(Given data Opens)

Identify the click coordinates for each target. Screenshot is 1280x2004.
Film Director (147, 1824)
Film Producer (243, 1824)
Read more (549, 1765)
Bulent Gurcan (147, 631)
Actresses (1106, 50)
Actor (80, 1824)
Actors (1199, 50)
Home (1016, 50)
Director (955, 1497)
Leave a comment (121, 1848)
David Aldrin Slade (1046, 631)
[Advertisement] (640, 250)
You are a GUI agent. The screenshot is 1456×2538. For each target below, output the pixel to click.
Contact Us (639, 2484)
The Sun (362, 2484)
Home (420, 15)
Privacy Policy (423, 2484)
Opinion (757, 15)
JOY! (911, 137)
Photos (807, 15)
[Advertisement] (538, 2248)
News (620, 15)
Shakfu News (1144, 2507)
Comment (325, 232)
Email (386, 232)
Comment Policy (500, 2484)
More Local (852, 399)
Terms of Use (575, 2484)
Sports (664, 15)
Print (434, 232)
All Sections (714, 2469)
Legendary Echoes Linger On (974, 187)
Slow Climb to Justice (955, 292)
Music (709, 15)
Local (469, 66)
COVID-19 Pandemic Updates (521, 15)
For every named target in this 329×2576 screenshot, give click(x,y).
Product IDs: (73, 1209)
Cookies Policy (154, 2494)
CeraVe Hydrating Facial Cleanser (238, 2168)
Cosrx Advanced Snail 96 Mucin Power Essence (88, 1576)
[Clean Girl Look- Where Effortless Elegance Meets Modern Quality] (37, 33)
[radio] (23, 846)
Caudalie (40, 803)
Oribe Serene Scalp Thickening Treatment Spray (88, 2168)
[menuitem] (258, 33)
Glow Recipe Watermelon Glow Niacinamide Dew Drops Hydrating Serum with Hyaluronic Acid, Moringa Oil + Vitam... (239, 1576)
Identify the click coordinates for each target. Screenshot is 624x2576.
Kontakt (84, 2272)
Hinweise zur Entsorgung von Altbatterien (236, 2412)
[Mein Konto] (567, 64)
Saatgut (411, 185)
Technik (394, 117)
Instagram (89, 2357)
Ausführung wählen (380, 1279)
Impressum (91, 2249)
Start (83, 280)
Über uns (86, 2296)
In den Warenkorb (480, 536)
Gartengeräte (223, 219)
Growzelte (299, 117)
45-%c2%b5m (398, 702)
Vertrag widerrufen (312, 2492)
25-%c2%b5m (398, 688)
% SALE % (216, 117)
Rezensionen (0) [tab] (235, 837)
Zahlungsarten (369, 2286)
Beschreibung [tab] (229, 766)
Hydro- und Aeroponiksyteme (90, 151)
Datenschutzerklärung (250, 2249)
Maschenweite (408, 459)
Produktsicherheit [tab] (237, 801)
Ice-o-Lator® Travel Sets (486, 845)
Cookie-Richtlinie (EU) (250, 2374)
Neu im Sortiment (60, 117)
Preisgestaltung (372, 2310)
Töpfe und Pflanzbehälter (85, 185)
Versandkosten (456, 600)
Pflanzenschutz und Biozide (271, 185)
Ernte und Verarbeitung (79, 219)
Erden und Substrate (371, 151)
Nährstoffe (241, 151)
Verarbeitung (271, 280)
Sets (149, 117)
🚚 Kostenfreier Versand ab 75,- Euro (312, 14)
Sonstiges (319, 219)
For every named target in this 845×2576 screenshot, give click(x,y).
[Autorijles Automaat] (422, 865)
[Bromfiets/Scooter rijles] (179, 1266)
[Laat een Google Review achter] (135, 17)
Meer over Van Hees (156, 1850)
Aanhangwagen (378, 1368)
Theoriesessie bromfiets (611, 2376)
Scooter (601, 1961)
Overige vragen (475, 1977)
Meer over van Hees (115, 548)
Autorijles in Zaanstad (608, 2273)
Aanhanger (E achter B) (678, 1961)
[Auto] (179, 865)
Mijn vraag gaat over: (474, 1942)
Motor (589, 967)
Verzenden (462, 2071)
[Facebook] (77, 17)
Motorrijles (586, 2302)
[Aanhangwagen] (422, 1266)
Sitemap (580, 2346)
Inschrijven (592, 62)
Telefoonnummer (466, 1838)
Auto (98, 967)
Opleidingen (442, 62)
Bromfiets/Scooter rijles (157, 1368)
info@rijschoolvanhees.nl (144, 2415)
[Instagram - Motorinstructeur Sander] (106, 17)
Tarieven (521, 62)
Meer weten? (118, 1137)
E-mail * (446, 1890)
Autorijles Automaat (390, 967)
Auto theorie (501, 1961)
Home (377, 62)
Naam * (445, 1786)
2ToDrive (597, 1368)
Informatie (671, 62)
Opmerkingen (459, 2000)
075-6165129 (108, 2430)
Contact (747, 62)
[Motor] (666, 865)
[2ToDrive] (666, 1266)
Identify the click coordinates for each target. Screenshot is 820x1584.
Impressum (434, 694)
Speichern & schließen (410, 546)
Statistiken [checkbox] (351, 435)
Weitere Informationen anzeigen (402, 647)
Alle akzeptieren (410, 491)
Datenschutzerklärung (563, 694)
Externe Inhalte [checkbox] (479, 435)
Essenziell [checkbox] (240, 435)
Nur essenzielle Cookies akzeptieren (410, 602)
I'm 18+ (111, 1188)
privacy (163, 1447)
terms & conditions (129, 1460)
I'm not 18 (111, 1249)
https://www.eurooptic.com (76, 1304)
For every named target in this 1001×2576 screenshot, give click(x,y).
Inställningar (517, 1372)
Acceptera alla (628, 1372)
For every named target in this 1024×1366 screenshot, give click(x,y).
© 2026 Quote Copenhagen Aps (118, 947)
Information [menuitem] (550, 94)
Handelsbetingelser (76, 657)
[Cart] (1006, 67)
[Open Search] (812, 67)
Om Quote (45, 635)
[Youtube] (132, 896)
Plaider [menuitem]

(Given data Closes)

Requirement: From the material above, copy each line that includes the word "Policy".

Answer space:
Privacy Policy (423, 2484)
Comment Policy (500, 2484)
Cookies Policy (154, 2494)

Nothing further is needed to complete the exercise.